→ Stored dataset items
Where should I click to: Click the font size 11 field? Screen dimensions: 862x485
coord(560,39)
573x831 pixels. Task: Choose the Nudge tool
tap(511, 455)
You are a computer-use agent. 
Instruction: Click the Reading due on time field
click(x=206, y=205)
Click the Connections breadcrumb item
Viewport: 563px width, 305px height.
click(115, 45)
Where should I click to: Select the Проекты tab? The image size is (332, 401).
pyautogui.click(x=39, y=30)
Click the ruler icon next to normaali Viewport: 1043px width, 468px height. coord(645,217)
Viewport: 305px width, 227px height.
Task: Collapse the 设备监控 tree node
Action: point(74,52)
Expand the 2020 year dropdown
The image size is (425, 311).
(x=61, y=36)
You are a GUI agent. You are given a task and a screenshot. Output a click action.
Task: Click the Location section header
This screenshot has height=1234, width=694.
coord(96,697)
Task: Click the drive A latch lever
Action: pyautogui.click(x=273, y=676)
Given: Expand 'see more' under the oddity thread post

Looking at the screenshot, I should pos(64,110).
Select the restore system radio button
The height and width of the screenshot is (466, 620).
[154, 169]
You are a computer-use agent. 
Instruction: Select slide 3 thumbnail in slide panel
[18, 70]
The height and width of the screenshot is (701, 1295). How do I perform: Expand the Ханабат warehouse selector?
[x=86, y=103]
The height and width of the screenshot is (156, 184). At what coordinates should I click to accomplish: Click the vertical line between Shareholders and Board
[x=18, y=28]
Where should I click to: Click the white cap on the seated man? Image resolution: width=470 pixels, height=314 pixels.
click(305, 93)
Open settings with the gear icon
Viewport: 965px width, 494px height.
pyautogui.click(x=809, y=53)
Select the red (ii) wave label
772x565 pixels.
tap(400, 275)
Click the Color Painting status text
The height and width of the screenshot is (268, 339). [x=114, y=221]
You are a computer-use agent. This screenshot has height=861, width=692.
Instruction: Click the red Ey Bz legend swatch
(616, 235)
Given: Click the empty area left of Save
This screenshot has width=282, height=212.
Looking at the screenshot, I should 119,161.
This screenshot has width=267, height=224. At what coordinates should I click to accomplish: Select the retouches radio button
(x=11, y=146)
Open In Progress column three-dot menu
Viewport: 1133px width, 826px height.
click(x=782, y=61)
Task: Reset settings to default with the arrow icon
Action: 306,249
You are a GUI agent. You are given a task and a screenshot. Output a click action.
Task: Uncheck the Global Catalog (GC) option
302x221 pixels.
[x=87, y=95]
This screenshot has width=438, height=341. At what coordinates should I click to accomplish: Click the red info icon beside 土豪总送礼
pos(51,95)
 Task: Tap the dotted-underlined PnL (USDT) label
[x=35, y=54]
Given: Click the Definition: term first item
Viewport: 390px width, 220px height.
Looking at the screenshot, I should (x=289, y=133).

→ PROBLEM TO SOLVE
The full set of records must be output again exactly.

→ TASK RESULT
Where should I click to: Click the font size 11 field? Screen dimensions: 862x485
coord(560,39)
573x831 pixels. Task: Choose the Nudge tool
tap(511, 455)
You are a computer-use agent. 
Instruction: Click the Reading due on time field
click(x=206, y=205)
Click the Connections breadcrumb item
Viewport: 563px width, 305px height.
click(115, 45)
Where should I click to: Select the Проекты tab? The image size is (332, 401).
pyautogui.click(x=39, y=30)
Click the ruler icon next to normaali Viewport: 1043px width, 468px height. coord(645,217)
Viewport: 305px width, 227px height.
Task: Collapse the 设备监控 tree node
Action: point(74,52)
Expand the 2020 year dropdown
The image size is (425, 311).
(x=61, y=36)
You are a GUI agent. You are given a task and a screenshot. Output a click action.
Task: Click the Location section header
This screenshot has height=1234, width=694.
coord(96,697)
Task: Click the drive A latch lever
Action: pyautogui.click(x=273, y=676)
Given: Expand 'see more' under the oddity thread post

Looking at the screenshot, I should pos(64,110).
Select the restore system radio button
The height and width of the screenshot is (466, 620).
[154, 169]
You are a computer-use agent. 
Instruction: Select slide 3 thumbnail in slide panel
[18, 70]
The height and width of the screenshot is (701, 1295). How do I perform: Expand the Ханабат warehouse selector?
[x=86, y=103]
The height and width of the screenshot is (156, 184). At what coordinates should I click to accomplish: Click the vertical line between Shareholders and Board
[x=18, y=28]
Where should I click to: Click the white cap on the seated man? Image resolution: width=470 pixels, height=314 pixels.
click(305, 93)
Open settings with the gear icon
Viewport: 965px width, 494px height.
pyautogui.click(x=809, y=53)
Select the red (ii) wave label
772x565 pixels.
tap(400, 275)
Click the Color Painting status text
The height and width of the screenshot is (268, 339). [x=114, y=221]
You are a computer-use agent. This screenshot has height=861, width=692.
Instruction: Click the red Ey Bz legend swatch
(616, 235)
Given: Click the empty area left of Save
This screenshot has width=282, height=212.
Looking at the screenshot, I should 119,161.
This screenshot has width=267, height=224. At what coordinates should I click to accomplish: Select the retouches radio button
(x=11, y=146)
Open In Progress column three-dot menu
Viewport: 1133px width, 826px height.
click(x=782, y=61)
Task: Reset settings to default with the arrow icon
Action: 306,249
You are a GUI agent. You are given a task and a screenshot. Output a click action.
Task: Uncheck the Global Catalog (GC) option
302x221 pixels.
[x=87, y=95]
This screenshot has width=438, height=341. At what coordinates should I click to accomplish: Click the red info icon beside 土豪总送礼
pos(51,95)
 Task: Tap the dotted-underlined PnL (USDT) label
[x=35, y=54]
Given: Click the Definition: term first item
Viewport: 390px width, 220px height.
Looking at the screenshot, I should (x=289, y=133).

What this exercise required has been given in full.